Two years after our separation, in October 1844, I saw for the first time at her parents’ home, a young woman as irreproachable as she was charming; one who at first excited my particular sympathy because of a domestic destiny too analogous to my own, though even more dire and unjust. With an intelligence less distinguished than yours, her heart infinitely surpassed yours. The virtuous passion I had the happiness to gradually conceive for her will forever constitute the principal phase of my private life. For one unequalled year the profound moral revolution that could only be produced in me by such an influence happily acted on the whole of my new philosophical elaboration, bringing out more clearly and decisively the true sentimental character of Positivism. Though twelve years younger than you, my angelic Clotilde soon granted me the reciprocity of affection I was never able to obtain from you. But after having thus maintained a blessed happiness it wasn’t long until I felt as painfully as possible to what extent I am forever fated to suffer private unhappiness. At the beginning of last Spring I saw that noble and tender victim succumb despite my most ardent care; I was assisted by the active devotion that for eighteen months kept my excellent Sophie alongside the woman whose soul was great enough to treat that eminent domestic as a sister.

Such, Madame, was my only true wife, she who, during the only night I passed under her roof at the beginning of her agony, after receiving the extreme unction, spontaneously characterized my entire private destiny with this touching summary: “You didn’t have a companion for very long!” For nine months I haven’t allowed a single week to pass without visiting her sacred grave to renew the solemn promises that eased her final days. This external cult is in any event but the sign of an even more assiduous internal cult that will last as long as I do, since it constitutes my principal private satisfaction. After six months of incomparable pain I have only been able to take up again my philosophical labors by fulfilling the exceptional dedication promised my eternal colleague, in this way publicly demonstrating the profound gratitude, both personal and social, that her powerful involuntary influence on the fundamental improvement of my second work deserves.

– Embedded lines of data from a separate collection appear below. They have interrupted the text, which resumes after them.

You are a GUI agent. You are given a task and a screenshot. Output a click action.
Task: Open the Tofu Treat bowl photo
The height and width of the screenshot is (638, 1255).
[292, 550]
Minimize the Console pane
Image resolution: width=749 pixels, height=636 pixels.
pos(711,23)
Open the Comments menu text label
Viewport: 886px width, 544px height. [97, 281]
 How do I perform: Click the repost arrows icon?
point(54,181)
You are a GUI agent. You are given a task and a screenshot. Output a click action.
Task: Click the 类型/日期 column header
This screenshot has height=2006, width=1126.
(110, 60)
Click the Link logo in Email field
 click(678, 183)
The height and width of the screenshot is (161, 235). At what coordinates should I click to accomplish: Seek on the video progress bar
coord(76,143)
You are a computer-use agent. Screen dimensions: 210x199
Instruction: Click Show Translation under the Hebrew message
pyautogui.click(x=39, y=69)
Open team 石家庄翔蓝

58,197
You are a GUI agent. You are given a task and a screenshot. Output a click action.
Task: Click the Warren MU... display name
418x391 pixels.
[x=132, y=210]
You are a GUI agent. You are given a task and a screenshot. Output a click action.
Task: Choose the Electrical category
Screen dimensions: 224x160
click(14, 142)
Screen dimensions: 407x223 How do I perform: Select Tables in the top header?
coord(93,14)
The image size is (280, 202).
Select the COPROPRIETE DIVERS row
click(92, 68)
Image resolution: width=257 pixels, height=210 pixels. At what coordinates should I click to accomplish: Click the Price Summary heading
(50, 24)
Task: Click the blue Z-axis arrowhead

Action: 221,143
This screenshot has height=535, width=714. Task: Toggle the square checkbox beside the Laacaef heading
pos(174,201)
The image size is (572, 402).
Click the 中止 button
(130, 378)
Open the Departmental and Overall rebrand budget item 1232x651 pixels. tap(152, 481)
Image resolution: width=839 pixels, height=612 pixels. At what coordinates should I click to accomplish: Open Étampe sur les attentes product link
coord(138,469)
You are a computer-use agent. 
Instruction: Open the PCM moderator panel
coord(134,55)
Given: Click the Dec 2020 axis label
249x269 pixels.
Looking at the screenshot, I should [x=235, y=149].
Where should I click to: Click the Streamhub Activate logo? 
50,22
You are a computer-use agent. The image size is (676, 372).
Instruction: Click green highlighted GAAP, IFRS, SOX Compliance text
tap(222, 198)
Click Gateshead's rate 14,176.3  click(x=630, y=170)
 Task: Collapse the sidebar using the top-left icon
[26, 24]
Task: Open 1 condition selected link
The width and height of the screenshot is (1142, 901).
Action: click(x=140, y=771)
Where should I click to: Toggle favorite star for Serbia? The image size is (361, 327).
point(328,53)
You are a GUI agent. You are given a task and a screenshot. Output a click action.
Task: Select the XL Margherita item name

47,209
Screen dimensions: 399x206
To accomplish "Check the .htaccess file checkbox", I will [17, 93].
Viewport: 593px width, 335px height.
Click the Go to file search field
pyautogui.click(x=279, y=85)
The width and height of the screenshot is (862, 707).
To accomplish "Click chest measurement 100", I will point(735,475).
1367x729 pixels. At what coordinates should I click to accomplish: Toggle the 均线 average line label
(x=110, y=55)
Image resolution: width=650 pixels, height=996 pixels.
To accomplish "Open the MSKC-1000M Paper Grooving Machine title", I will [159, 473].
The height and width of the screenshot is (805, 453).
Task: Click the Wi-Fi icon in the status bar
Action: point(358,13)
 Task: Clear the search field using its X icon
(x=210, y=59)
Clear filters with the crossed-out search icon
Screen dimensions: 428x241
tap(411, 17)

Given the inevitable resultant publicity it was appropriate in all regards, Madame, that you be specially informed of an intimacy which, despite its short duration, will perhaps immortalize, alongside my own, the name of the angel whose life I was unable to save. Though your heart has never understood mine I hope you know me well enough to sense that I felt much sorrow in addressing you this explanation, which has become as indispensable to your repose as to mine. The insufficiency of those who I long ago charged with doing this forced me, dispute my just fear of afflicting you, to see to it myself, seizing one of these necessarily increasingly rare occasions that lead me to write you. In any case, this method was perhaps the one most worthy of a man who has never feared to live in broad daylight, and who even more has no need of either mystery or excuse on the subject of an affection he will always be proud of.